● Task instructions
Keep the wording of the records intact as you retype them, and omit every image.

Collected data
——————————

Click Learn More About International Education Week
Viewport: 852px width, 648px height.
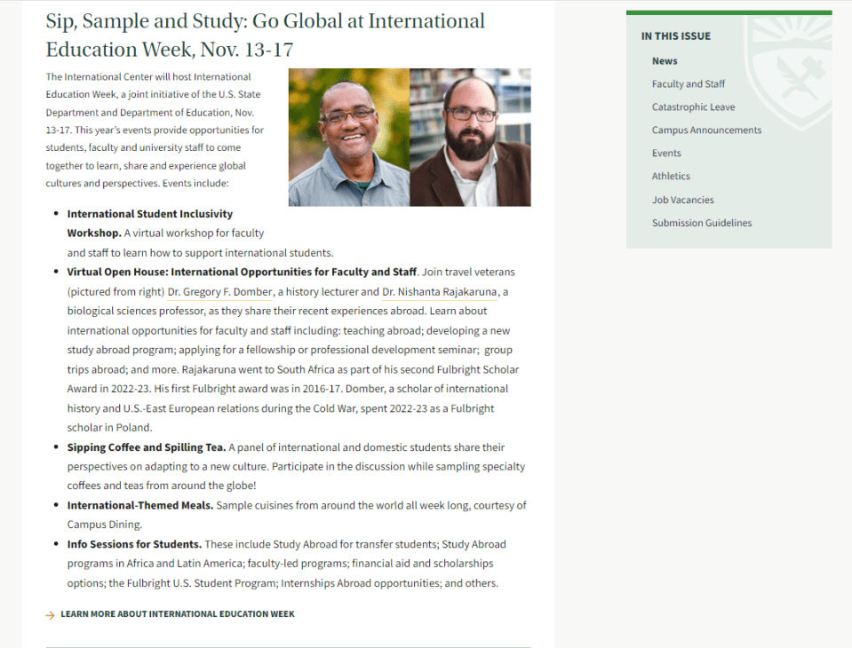(x=177, y=614)
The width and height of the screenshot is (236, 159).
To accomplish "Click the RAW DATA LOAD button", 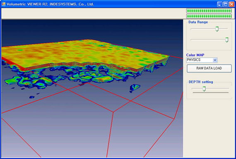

——————————

● Answer box
Click Learn More About International Education Week
Viewport: 852px width, 648px height.
(x=177, y=614)
The width and height of the screenshot is (236, 159).
To accomplish "Click the RAW DATA LOAD button", 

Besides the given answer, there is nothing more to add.